I have had something of a frustrating time, receiving various errors at various times; I’ve had self-signed certificates that worked and didn’t work, and even one successful Let’s Encrypt certificate which stopped working and would then not renew (it is now expired). It doesn’t help that I have searched and can find NO start-to-finish setup list for people trying to set up SSH using Let’s Encrypt; everything seems to assume knowledge of one thing or another; frequently it’s assumed one has used SSH certs before and only needs to learn certbot. So I would like to start at the VERY beginning, walking through EVERY STEP of Apache/SSH/certbot configuration to not only ensure my own success, but hopefully leaving a breadcrumbed roadmap for people in the future who, like me, are only beginning to set up SSL and may have made mistakes with standard Apache configurations.
I have various domains on a CentOS7 server which require certificates, most of which are in different directories on the server. They are currently operating under Apache 2.2.15, standard HTTP on port 80. I have removed all of the <VirtualHost> containers to the conf.d directory (I’m an old guy used to having them all in httpd.conf, so this is a new thing to me).
Before dealing with SSH, I want to make sure my <VirtualHost>s are set up to what certbot expects; since there are many ways to set them up (even some “improper” setups are accepted by Apache), let’s make sure they are all consistent and set up in such a way that certbot won’t have any complaints with those.
So, some formats used:
<VirtualHost *:80> (port only, also seen as <VirtualHost \*:80>)
<VirtualHost 1.2.3.4> (the IPv4 address of the server)
<VirtualHost 1.2.3.4:80> (the IPv4 address of the server w/port)

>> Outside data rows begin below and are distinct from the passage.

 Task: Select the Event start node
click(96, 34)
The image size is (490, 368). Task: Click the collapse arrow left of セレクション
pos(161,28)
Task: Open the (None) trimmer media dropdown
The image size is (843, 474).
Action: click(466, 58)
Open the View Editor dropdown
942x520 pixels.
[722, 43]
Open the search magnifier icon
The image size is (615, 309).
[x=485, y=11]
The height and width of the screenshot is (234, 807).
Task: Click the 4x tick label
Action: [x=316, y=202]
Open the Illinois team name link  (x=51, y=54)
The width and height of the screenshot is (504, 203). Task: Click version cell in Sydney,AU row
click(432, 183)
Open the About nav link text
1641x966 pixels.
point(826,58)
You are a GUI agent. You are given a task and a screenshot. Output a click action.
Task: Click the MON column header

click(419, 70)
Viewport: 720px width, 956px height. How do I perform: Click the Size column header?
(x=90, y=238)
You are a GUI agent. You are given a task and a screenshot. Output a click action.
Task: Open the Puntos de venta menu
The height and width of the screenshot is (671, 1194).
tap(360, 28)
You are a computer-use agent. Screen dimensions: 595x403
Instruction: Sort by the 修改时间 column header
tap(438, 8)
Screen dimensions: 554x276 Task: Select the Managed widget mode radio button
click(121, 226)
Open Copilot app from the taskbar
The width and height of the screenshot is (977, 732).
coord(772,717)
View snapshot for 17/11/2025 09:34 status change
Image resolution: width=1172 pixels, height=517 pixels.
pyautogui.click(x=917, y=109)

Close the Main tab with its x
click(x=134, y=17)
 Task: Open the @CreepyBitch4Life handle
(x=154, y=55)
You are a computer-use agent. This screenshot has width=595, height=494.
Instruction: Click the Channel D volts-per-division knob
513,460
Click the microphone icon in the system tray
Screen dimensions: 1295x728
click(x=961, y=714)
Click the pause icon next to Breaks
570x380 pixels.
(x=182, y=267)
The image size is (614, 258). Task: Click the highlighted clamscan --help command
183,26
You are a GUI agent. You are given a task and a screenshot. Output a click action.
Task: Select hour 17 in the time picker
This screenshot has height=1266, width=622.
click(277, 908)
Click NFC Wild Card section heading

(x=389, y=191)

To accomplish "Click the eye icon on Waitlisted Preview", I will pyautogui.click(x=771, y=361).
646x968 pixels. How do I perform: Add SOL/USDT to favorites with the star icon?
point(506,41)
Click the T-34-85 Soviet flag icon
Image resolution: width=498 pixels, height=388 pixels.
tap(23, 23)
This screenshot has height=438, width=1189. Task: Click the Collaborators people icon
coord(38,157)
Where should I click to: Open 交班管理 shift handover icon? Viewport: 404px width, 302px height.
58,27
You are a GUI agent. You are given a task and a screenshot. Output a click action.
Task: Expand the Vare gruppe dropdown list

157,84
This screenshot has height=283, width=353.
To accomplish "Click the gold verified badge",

<VirtualHost www.example.tld> (name of the virtual server)
<VirtualHost www.example.tld:80> (name of the virtual server w/port)
<VirtualHost *:*> (d*mn the torpedoes!)
For the time being, we will assume the DocumentRoot, ServerName, ServerAlias, and container are all correct. And yes, I understand some may be better for niche situations than others, but this is a “standard” server with virtual hosts not spread between machines, each contained in different directories on a single machine.
So which version of the VirtualHost container will cause certbot the least issues?